AIM OF THE TASK: Pictures stay out of the output. Return exactly the lines below from the one with "Viewport: 529px width, 425px height." down to the one with "Task: Open the Presence Group dropdown", both included, and nothing more.

MATERIAL SHOWN:

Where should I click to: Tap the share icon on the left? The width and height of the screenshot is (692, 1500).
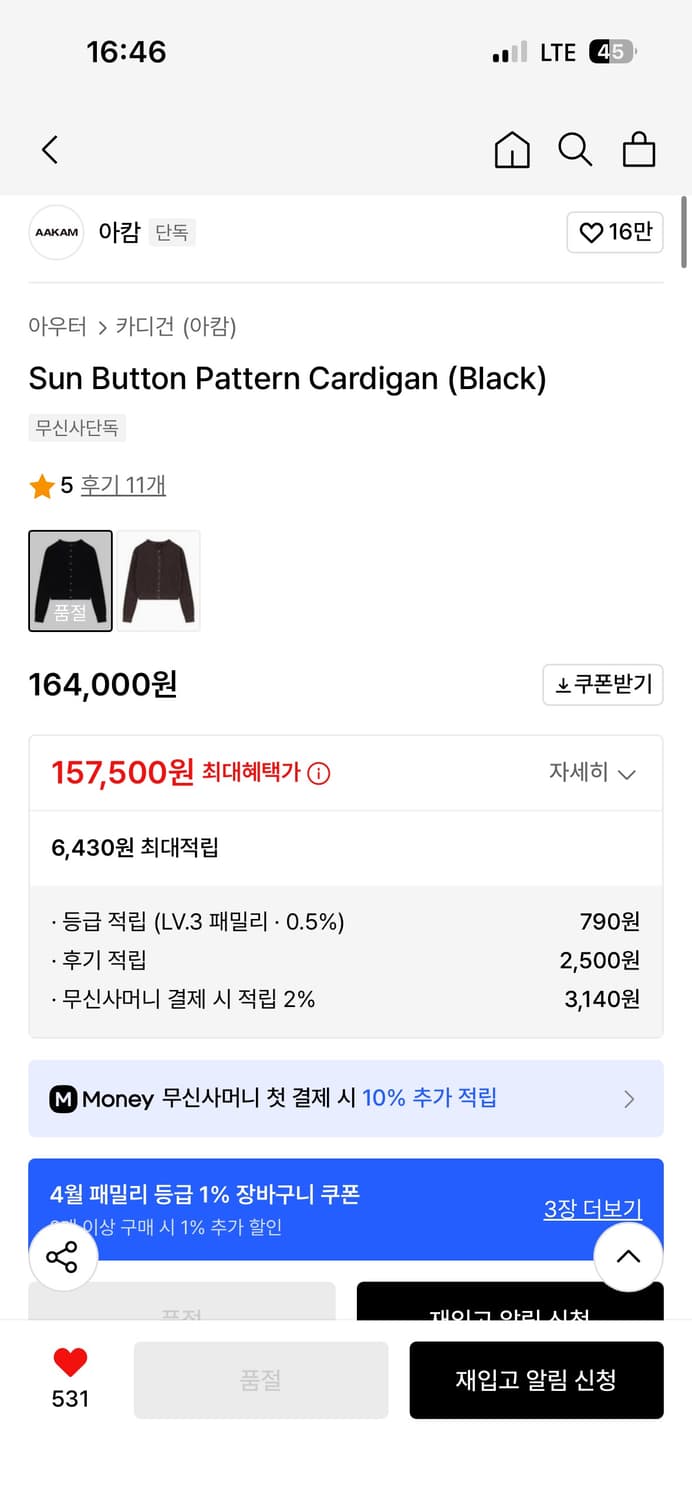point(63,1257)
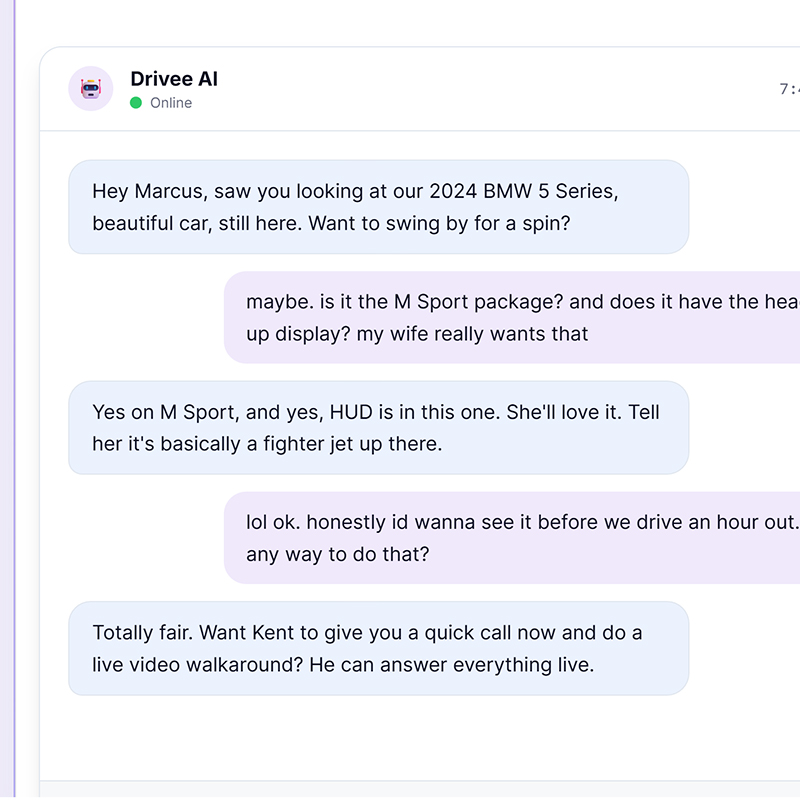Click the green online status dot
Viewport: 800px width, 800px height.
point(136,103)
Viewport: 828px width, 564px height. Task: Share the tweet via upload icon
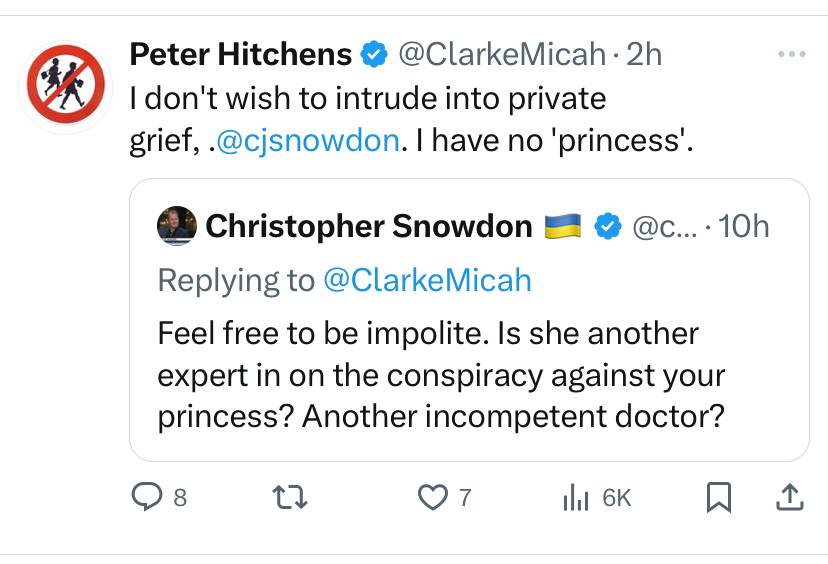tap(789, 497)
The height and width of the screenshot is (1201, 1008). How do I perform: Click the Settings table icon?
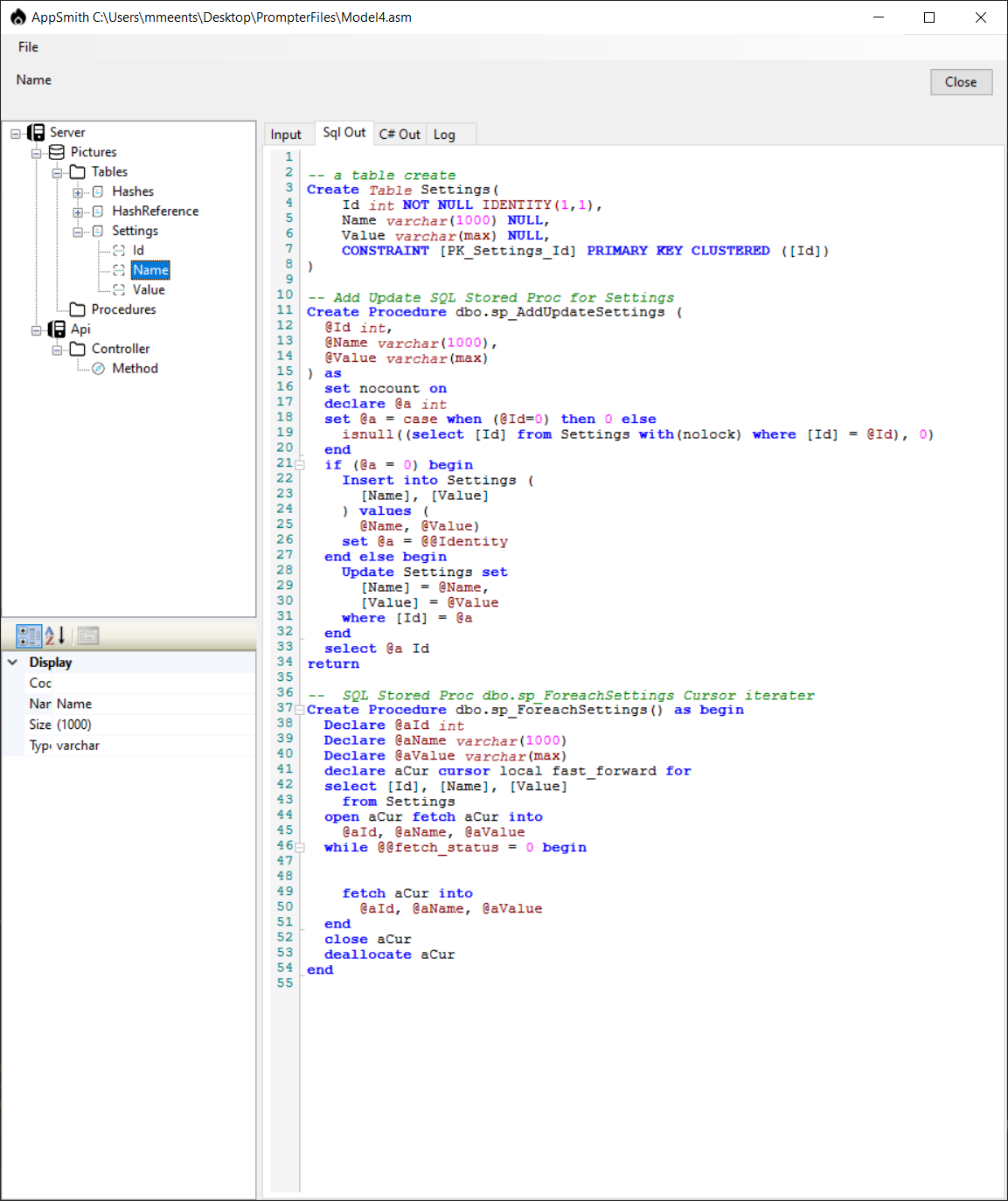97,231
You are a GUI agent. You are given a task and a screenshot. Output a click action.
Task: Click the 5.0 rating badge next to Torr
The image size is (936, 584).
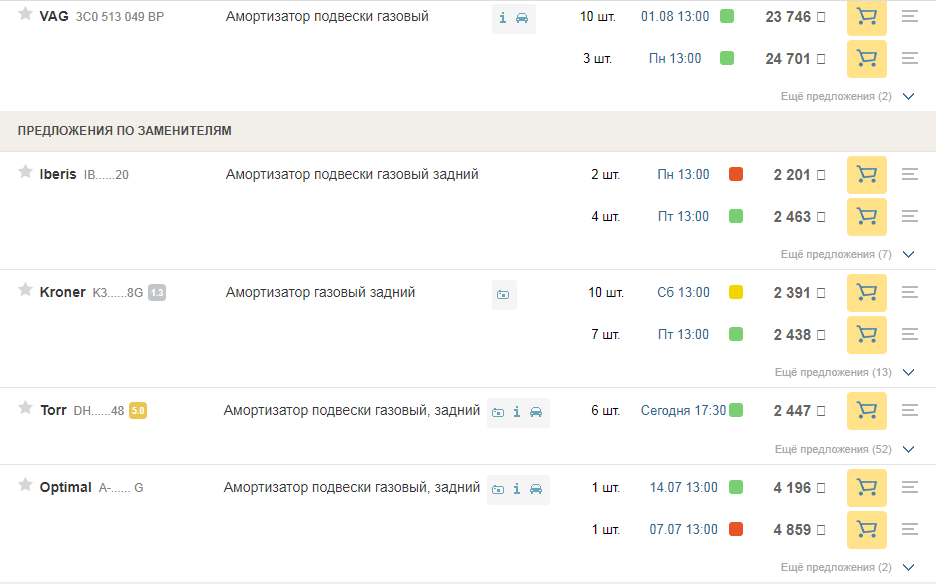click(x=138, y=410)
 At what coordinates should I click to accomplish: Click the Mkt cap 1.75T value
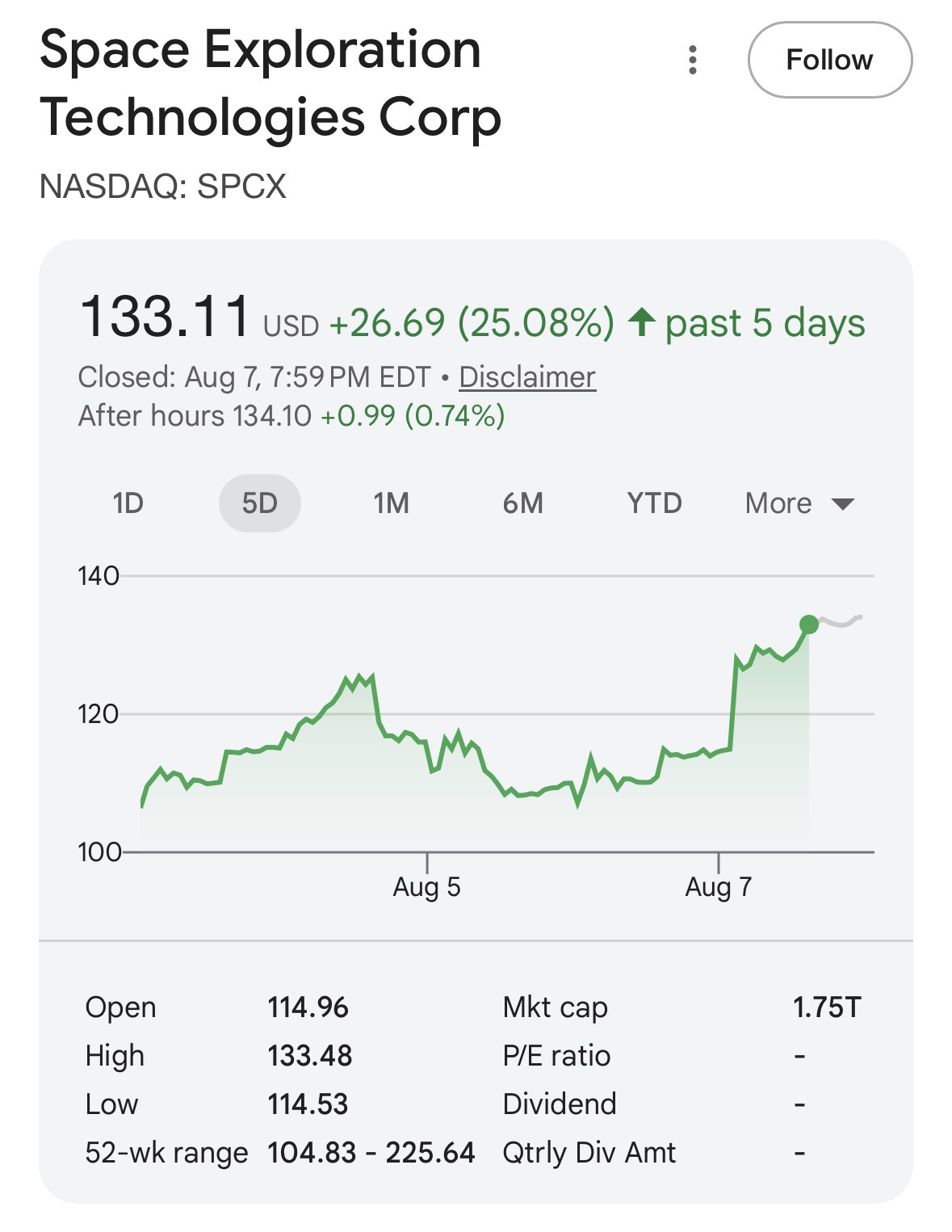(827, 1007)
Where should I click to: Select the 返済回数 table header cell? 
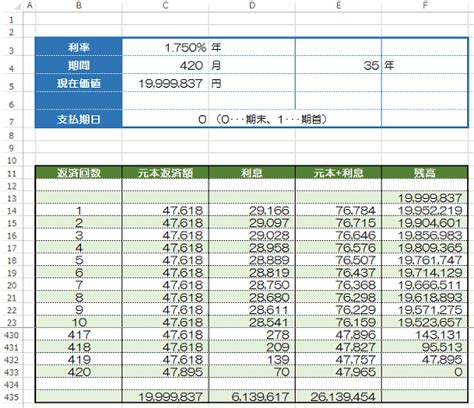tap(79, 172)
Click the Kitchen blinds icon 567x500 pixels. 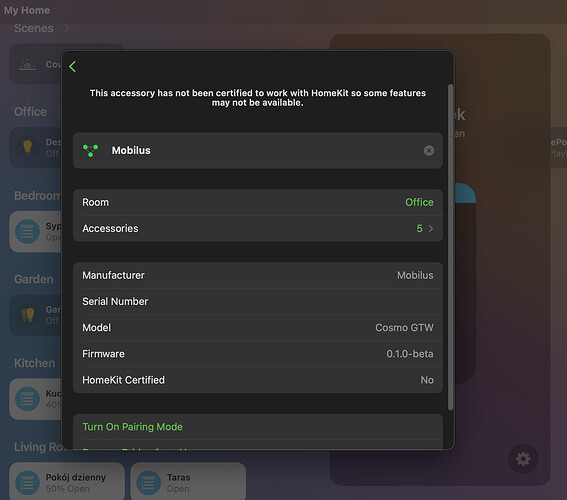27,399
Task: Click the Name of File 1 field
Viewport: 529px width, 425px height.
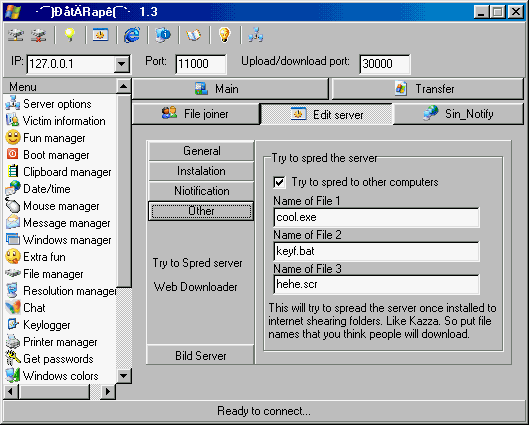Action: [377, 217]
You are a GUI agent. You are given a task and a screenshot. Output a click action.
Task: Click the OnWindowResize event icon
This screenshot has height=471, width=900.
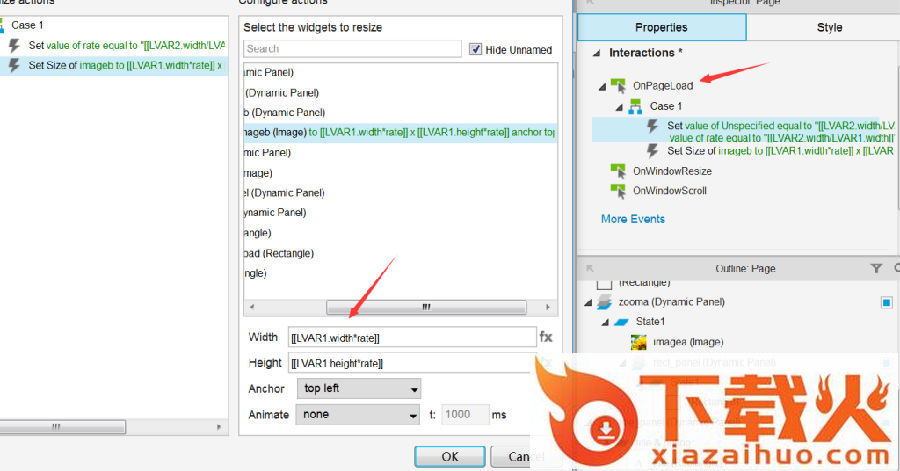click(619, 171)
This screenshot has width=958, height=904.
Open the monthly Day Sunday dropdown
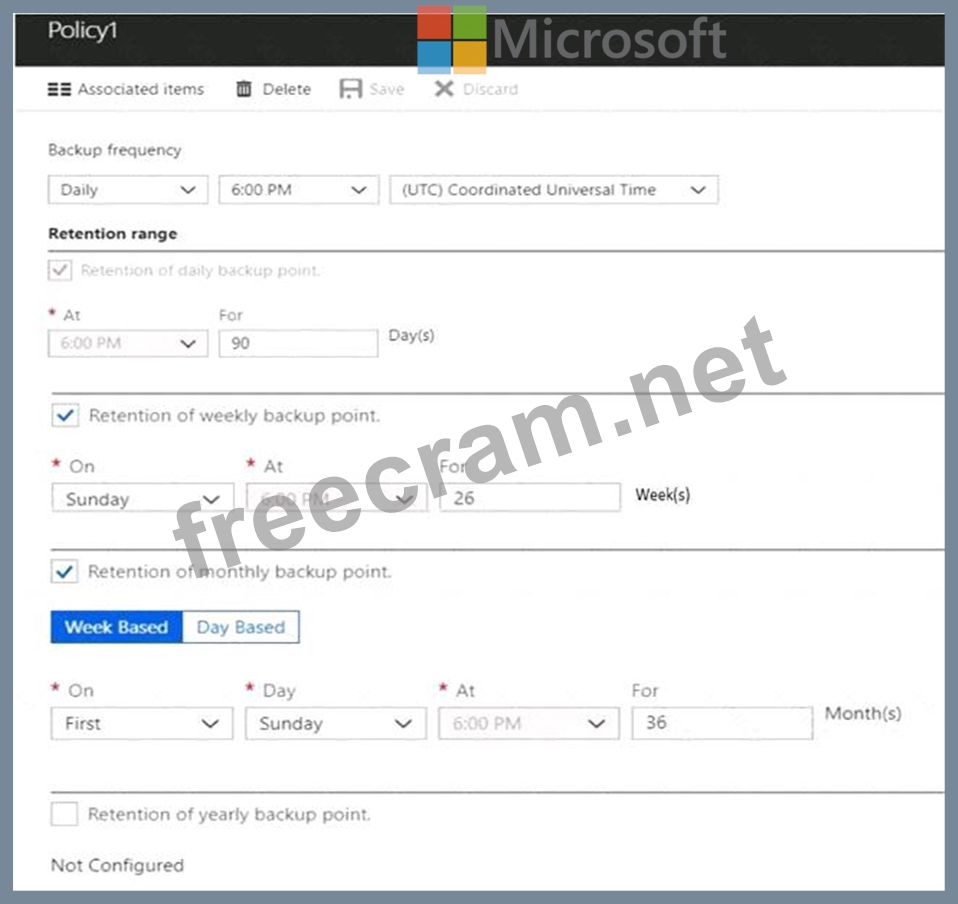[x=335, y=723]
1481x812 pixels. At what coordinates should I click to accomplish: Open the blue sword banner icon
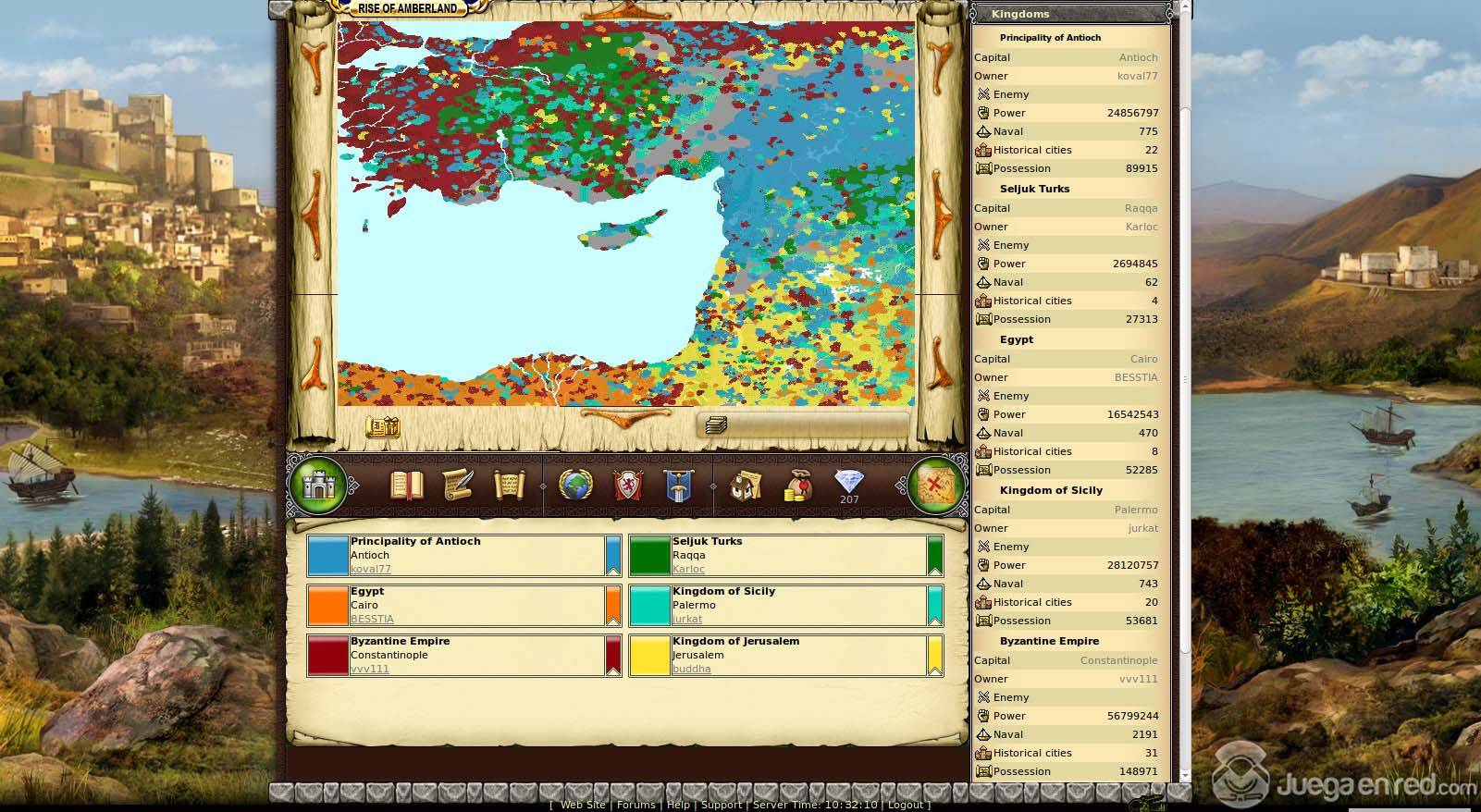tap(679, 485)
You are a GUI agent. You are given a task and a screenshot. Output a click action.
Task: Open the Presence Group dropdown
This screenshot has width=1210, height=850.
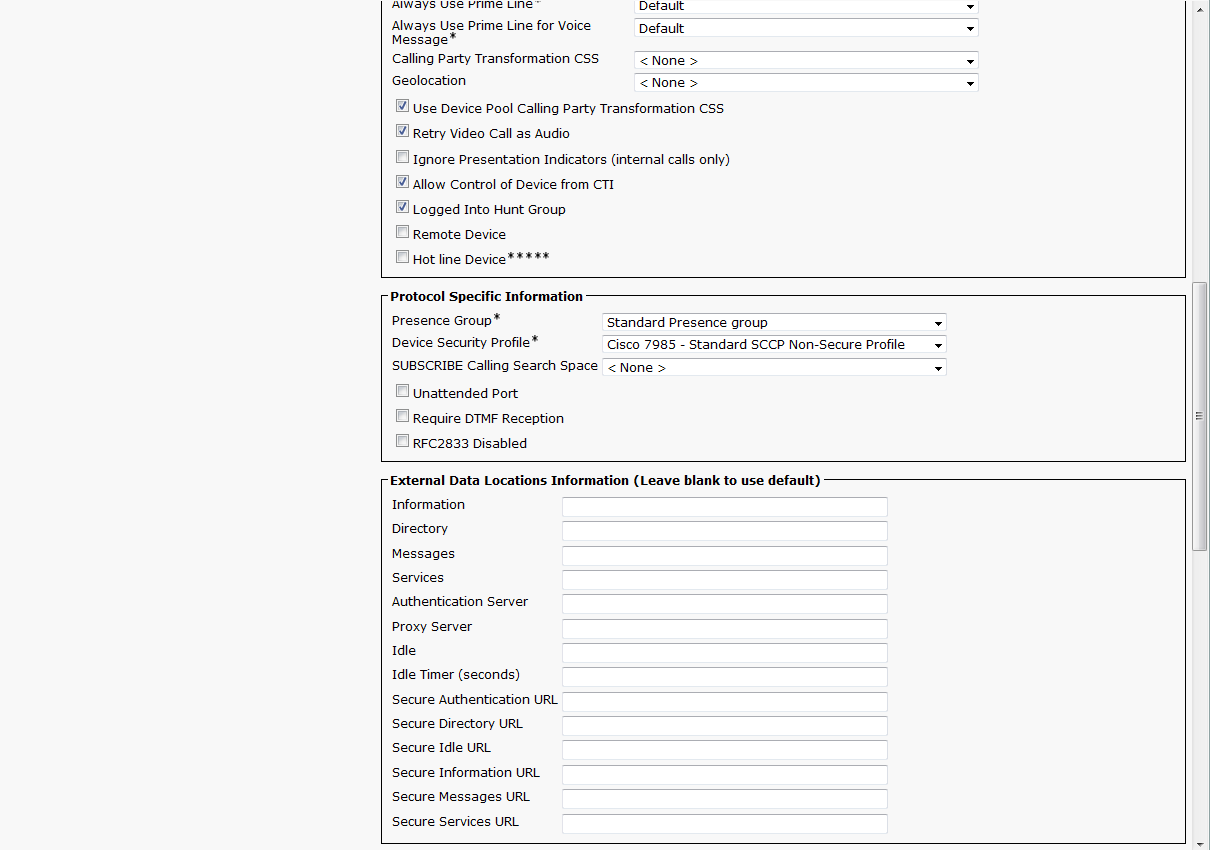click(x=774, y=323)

WRITTEN RESPONSE:
Viewport: 529px width, 425px height.
Action: [377, 217]
You are a GUI agent. You are given a task and a screenshot. Output a click action.
Task: Click the OnWindowResize event icon
This screenshot has height=471, width=900.
click(619, 171)
This screenshot has width=958, height=904.
Open the monthly Day Sunday dropdown
[x=335, y=723]
1481x812 pixels. At what coordinates should I click to accomplish: Open the blue sword banner icon
tap(679, 485)
You are a GUI agent. You are given a task and a screenshot. Output a click action.
Task: Open the Presence Group dropdown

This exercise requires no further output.